本文 ▸
- - - - -
|
昨日19日、政府地球温暖化対策推進本部は地球温暖化対策推進大綱見直しを行い、今後の政策面での枠組みを決定した(1)。Friends
of the Earthはこれを日本の京都議定書批准のワンステップとして歓迎する一方、8月の持続開発世界サミットまでに議定書が発効できるため5月中旬までに国会での審議を終えられるため、政府が速やかに京都議定書と関連国内法および改正案を国会に提出するよう求めている。
新大綱は日本の気候変動対策の全体の方向性を決めるものであり、部門別に議定書下での日本の温室効果ガス削減義務を部門別に割り振り、個別政策別にCO2削減目標を明示している。日本の排出の9割以上を占める化石燃料起源のCO2についてはこれを2012年までに1990年レベルに抑えるものとしている。
FoE はしかし一方で、提示された一連の政策内容に対し強い懸念を表明する。新大綱は2012年までの期間を3段階に分け、2004年までは主に産業界の既存の自主行動計画(2)に依存、CO2排出にかかる規制他新規措置は実施しないものとしている(3)
- - - - -
表示された記録 ▸
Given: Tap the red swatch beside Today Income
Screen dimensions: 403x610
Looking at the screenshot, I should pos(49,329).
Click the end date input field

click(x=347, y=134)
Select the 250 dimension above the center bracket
- - - - -
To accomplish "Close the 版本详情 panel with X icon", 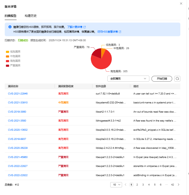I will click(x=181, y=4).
- - - - -
問題 ▸
[1] 本文の「新大綱は日本の気候変動対策」で始まる段落を、主な事実を残したまま箇条書きにまとめてもらえますか？
[2] 記録の「Given: Tap the red swatch beside Today Income」を含む行から「Select the 250」を含む行までを、「swatch」を「square」に置き換えて書き直してもらえますか？ほかは一切変えず、それらの行だけを示してください。

解答 ▸
[1]
- 新大綱は日本の気候変動対策全体の方向性を決めるものである。
- 議定書下での日本の温室効果ガス削減義務を部門別に割り振っている。
- 個別政策別にCO2削減目標を明示している。
- 日本の排出の9割以上を占める化石燃料起源のCO2を、2012年までに1990年レベルに抑えるとしている。

[2]
Given: Tap the red square beside Today Income
Screen dimensions: 403x610
Looking at the screenshot, I should pos(49,329).
Click the end date input field

click(x=347, y=134)
Select the 250 dimension above the center bracket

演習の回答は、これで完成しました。